Brigitte Foppa, “Italiani e tedeschi, basta litigare come in famiglia”, Alto Adige, 9 febbraio 2012
Secondo me il futuro dell’Europa sta in un rafforzamento del livello politico regionale e di quello europeo.
Il singolo stato europeo conta ben poco, quindi un’ “europa federale” è fondamentale, ma il livello locale ha bisogno di esistere, anche solo per agire e intervenire su aree profondamente diverse.
In sostanza, a mio avviso bisognerebbe dividere le competenze che oggi ancora sono dello stato nazionale tra un “sopra” (UE) e un “sotto” (regioni) … magari ridefinendo le regioni in qualcosa di un po’ più grande del Molise…
Quindi un’Unione europea composta da Scozia, Inghilterra, Catalogna, Paesi baschi, Fiandre, Nord Italia, centro italia, Alsace-Lorraine…e via dicendo.
brava Daniela pensavo a una riflessione simile proprio ieri: da quando è caduto il muro di Berlino una retorica unionista europeista si è fatta sempre più popolare ma siamo sicuri che non esistano più muri dentro l’Europa e dentro quei paesi che la ambiscono e confinano? guardiamo ai muri di Nicosia, Gaza, Mostar, Mitrovica…siamo tutt altro che uniti
sono contenta che tu sia d’accordo, ma intendi con me o con l’articolo? perchè io della foto del pezzo non so proprio nulla … 😀
cmq non ho capito molto che c’entra Gaza con l’Europa…e gli altri muri non sono nell’Ue… (a parte Nicosia, grosso errore dell’Ue).
tra l altro, sapresti dirmi dove hai trovato questa foto?
c’è scritto in basso: eurominority.eu
io invece non sono affatto d’accordo, ma ho bisogno di più tempo per esprimermi
(in breve: l’Europa aiuta sì il regionalismo – ma fino ad un certo punto. Bisogna essere uno stato per essere membro UE, c’è una soglia fondamentale che le regioni non possono oltrepassare. E non credo nemmeno che eccessivo regionalismo sia un bene.)
troppo regionalismo rischia di potenziare troppo il livello federale, a causa dello scarso peso delle piccole regioni. E poi per quanto non sia concettualmente contrario, mi sembra inverosimile svuotare completamente gli Stati delle loro prerogative; e forse neppure desiderabile, poiché ci sono diversi temi che vanno affrontati a livello nazionale.
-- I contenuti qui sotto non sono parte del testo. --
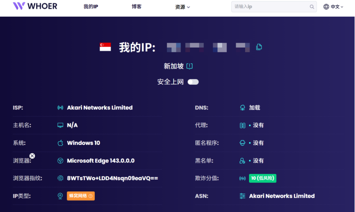Click the 蜂窝网络 IP type badge
355x212 pixels.
pos(81,196)
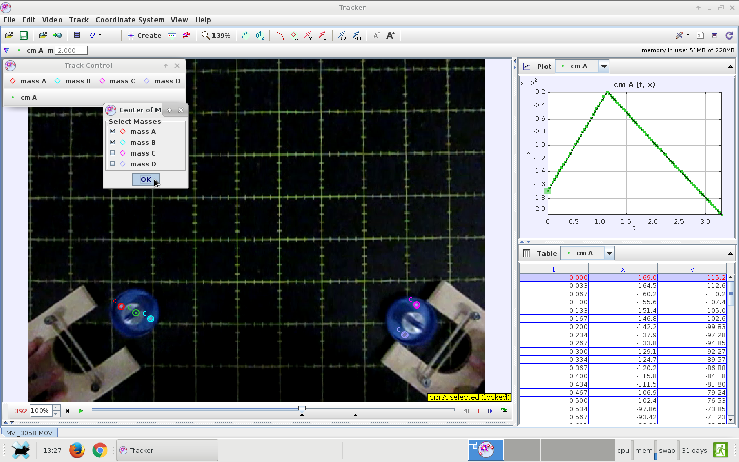Click the refresh icon in the toolbar
The image size is (739, 462).
(x=729, y=35)
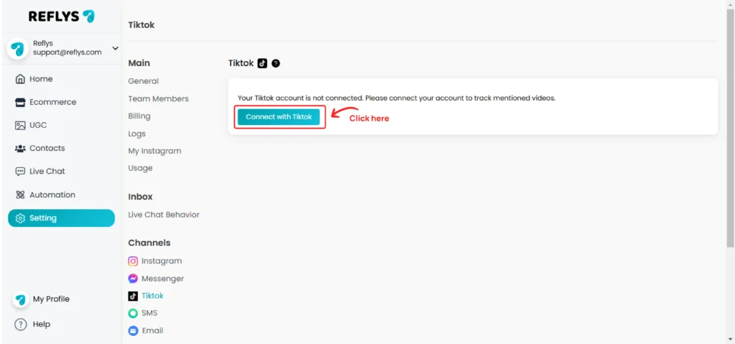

comunque non bisogna inventarsi niente. La soluzione si chiama sussidiarietà: le competenze sono attribuite al livello più basso, eccezion fatta per i problemi che possono essere affrontati meglio dai livelli più alti.
“ Il “Sogno Europeo” immaginato nel secondo dopoguerra, ossia una Comunità pienamente integrata nelle rispettive diversità dove sviluppo sostenibile, progresso sociale, responsabilità collettiva, Stato sociale avrebbero dovuto costituire il futuro collante dei popoli, sembra ad oggi – purtroppo – una straordinaria visione onirica di ordine politico filosofico. Niente più.
La realtà ci parla di un enorme “mercato libero” che ha praticamente neutralizzato i parlamenti nazionali, guidato da tecnici e burocrati che non rispondono hai cittadini, ma ad altri poteri.
L’Europa non è una zona valutaria ottimale, in quanto in tutti questi anni non sono state varate politiche che andassero a sanare deficit strutturali di sussidiarietà.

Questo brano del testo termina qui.